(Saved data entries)
((
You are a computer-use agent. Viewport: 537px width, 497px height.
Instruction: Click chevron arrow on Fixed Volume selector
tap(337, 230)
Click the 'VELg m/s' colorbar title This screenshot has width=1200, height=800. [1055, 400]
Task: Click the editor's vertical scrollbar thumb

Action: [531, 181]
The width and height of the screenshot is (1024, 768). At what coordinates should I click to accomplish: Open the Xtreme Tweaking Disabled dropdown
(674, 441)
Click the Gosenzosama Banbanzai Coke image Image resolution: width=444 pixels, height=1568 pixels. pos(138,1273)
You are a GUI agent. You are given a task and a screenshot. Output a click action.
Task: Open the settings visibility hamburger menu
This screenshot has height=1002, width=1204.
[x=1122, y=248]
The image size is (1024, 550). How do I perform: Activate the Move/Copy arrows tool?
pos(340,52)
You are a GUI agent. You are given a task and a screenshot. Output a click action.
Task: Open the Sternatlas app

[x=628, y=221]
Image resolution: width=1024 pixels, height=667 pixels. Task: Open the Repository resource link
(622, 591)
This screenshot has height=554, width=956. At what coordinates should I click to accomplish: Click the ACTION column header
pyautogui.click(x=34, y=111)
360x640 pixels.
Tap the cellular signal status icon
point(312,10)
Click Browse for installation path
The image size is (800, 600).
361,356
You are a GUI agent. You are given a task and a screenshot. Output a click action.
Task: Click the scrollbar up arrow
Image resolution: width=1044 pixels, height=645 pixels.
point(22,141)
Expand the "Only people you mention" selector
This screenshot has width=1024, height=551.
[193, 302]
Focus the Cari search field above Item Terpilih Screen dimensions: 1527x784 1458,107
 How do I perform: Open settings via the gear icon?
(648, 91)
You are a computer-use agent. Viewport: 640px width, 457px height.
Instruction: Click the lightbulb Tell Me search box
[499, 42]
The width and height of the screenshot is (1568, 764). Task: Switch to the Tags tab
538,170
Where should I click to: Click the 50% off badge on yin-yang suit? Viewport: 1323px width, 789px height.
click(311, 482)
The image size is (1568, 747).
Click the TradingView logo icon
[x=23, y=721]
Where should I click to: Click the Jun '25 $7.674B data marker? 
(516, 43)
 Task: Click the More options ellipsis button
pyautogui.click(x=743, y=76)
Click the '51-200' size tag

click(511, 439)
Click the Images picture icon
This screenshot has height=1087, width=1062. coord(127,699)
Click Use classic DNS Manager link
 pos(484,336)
))
[Exercise directions]
Copy, without any change, the lines from the one that contains "Where should I click to: Click the Jun" to the final line of the entries above.

[Task answer]
Where should I click to: Click the Jun '25 $7.674B data marker? 
(516, 43)
 Task: Click the More options ellipsis button
pyautogui.click(x=743, y=76)
Click the '51-200' size tag

click(511, 439)
Click the Images picture icon
This screenshot has height=1087, width=1062. coord(127,699)
Click Use classic DNS Manager link
 pos(484,336)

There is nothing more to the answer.